Section 116 of the bill more particularly focuses on political campaign activities:
None of the funds made available by this Act may be used by the Internal Revenue Service to make a determination that a church, an integrated auxiliary of a church, or a convention or association of churches is not exempt from taxation for participating in, or intervening in, any political campaign on behalf of (or in opposition to) any candidate for public office unless –
(1) the Commissioner of Internal Revenue consents to such determination;
(2) not later than 30 days after such determination, the Commissioner notifies the Committee on Ways and Means of the House of Representatives and the Committee on Finance of the Senate of such determination; and
(3) such determination is effective with respect to the church, integrated auxiliary of a church, or convention or association of churches not earlier than 90 days after the date of the notification under paragraph (2).
Reaction From the Philanthropy Community
In response to the latest move by House GOP’ers, the president and CEO of the National Council of Nonprofits, Tim Delaney, issued a statement objecting specifically to Section 116.

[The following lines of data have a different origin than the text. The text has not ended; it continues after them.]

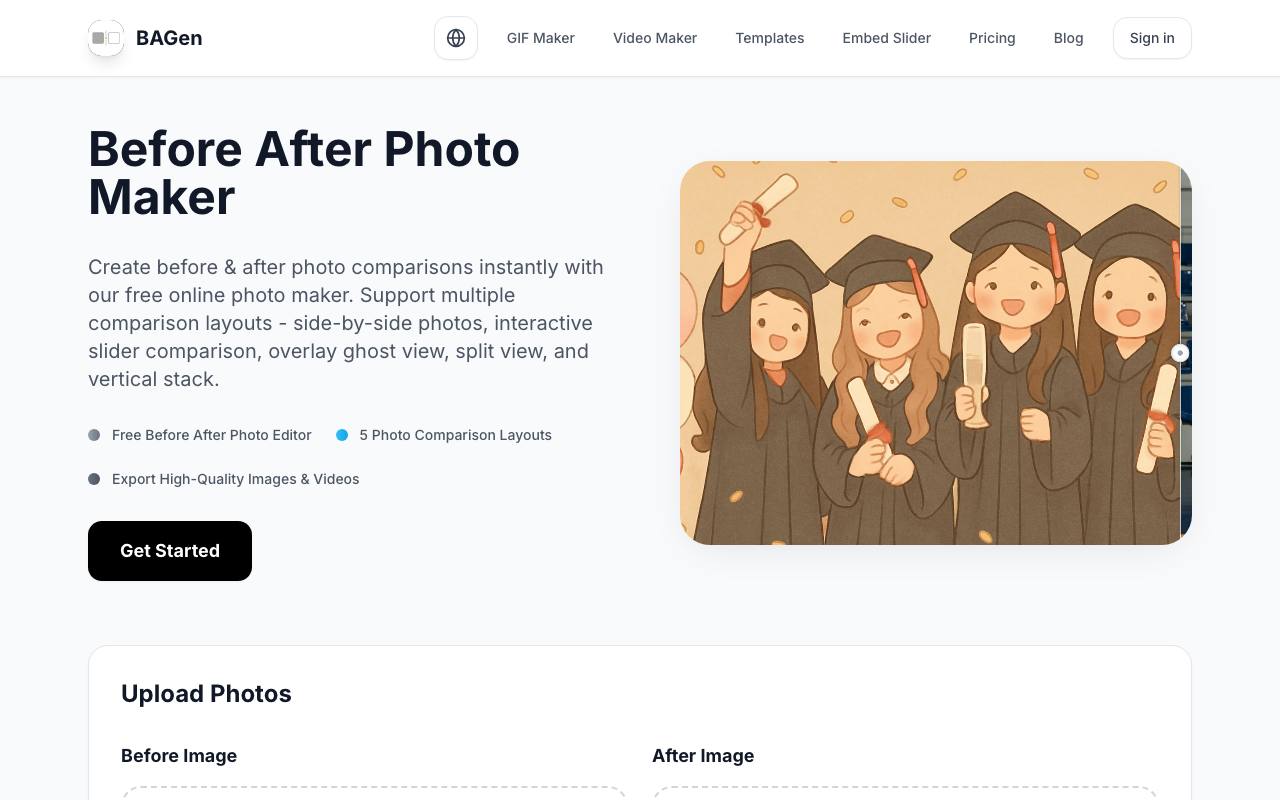Click the Upload Photos heading
The height and width of the screenshot is (800, 1280).
pyautogui.click(x=206, y=694)
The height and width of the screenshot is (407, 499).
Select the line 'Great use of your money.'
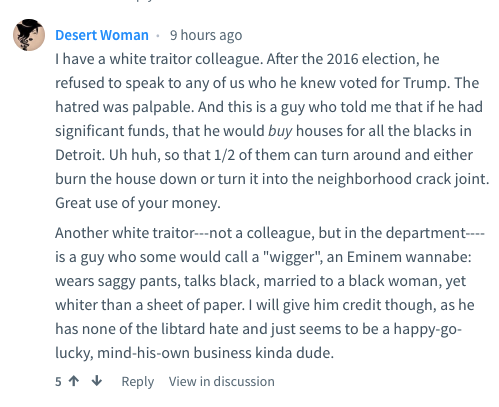tap(138, 203)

Charitable nonprofits, including houses of worship, and foundations vigorously object to any and all efforts to weaken the protections in tax law that prevent politicians, their operatives, and donors from demanding political endorsements and campaign contributions.
Delaney’s statement links to a letter to the subcommittee by 50 organizations and associations explaining opposition to proposed section 116 and – particularly – the specific language “singling out religious congregations”:
By giving houses of worship special treatment in the enforcement of IRS restrictions on intervention in political campaigns, the amendment raises serious concerns under the Establishment Clause of the First Amendment to the U.S. Constitution and undermines religious freedom.
On July 13, 2017, this bill was approved by the Committee on a vote of 31-21. Of course, given the way this and other legislative matters have proceeded in the 115th Congress, there will certainly be new twists, turns, and surprises.